Sentimento anti-imigração sobe e extrema-direita aproveita a boleia

Uma sondagem realizada no final de 2024 pelo Instituto 40dB para o El País e a Cadena Ser traça um retrato das percepções dos espanhóis sobre a imigração e ajuda a compreender o debate público em torno do assunto no país. Um dado que salta à vista é a diferença entre a realidade e a percepção: de acordo com a sondagem, os espanhóis acreditam, em média, que a percentagem de imigrantes a viver em Espanha é de 30,2%, quando na verdade é de 14% (considerando apenas as pessoas com nacionalidade estrangeira que nasceram noutro país) ou de 19,1% (considerando também as pessoas que nasceram noutro país e que têm nacionalidade espanhola). Mais de metade dos inquiridos (57,2%) acredita que há “demasiados” imigrantes em Espanha, enquanto apenas 25,5% acreditam que há um número “adequado” e 4,1% que há “poucos”.

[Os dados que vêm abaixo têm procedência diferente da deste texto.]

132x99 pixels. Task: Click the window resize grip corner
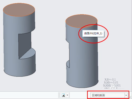[x=130, y=97]

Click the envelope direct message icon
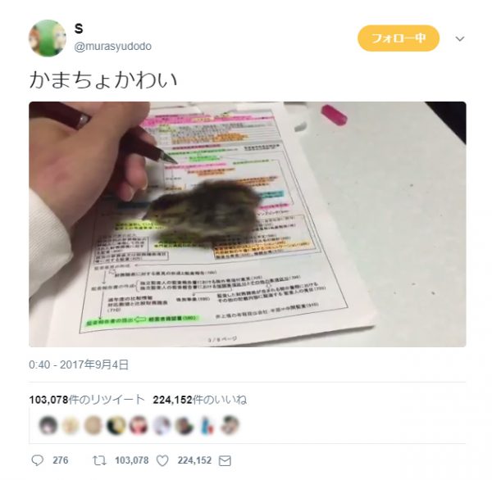pos(225,460)
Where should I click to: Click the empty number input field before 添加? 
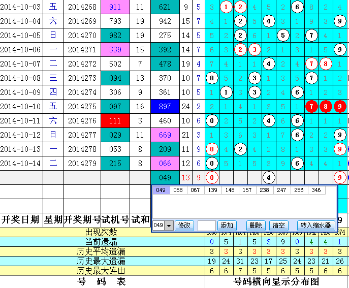(x=206, y=226)
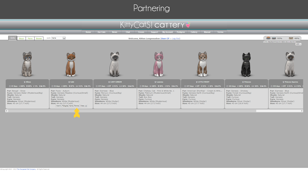The height and width of the screenshot is (172, 308).
Task: Switch to the Boys tab
Action: point(21,39)
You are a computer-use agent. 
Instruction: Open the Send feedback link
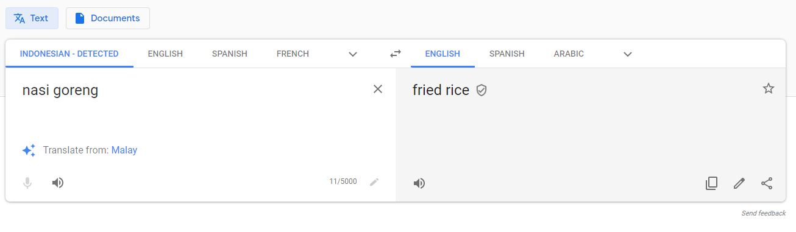point(764,213)
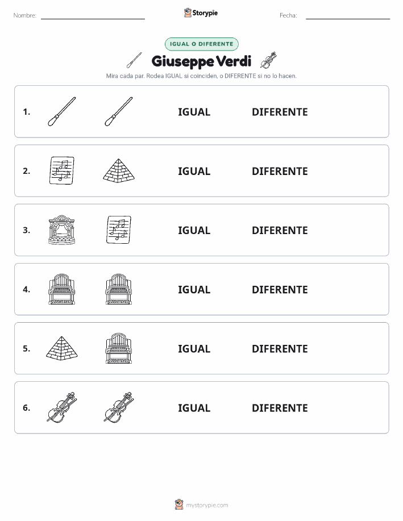Select IGUAL for question 1

tap(194, 112)
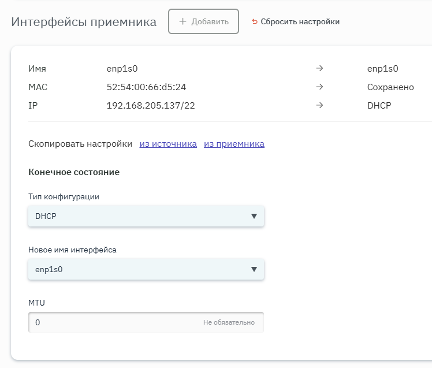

Aos inquiridos foi também pedido que escolhessem, entre uma lista de 12 conceitos, aqueles que mais associam à imigração: seis eram conceitos negativos (insegurança, sobrecarga dos serviços públicos, conflitualidade social, criminalidade, desemprego e perda de identidade cultural); seis eram positivos (diversidade cultural, crescimento demográfico, tolerância, progresso económico, abertura global, inovação). Entre os seis mais votados, cinco eram negativos. Os dois conceitos mais votados foram a insegurança (30%) e a sobrecarga de serviços públicos (27%). Só em terceiro lugar surgiu um conceito positivo (diversidade cultural, com 23%), logo seguido da conflitualidade social (21%), da criminalidade (19%) e o desemprego (17%).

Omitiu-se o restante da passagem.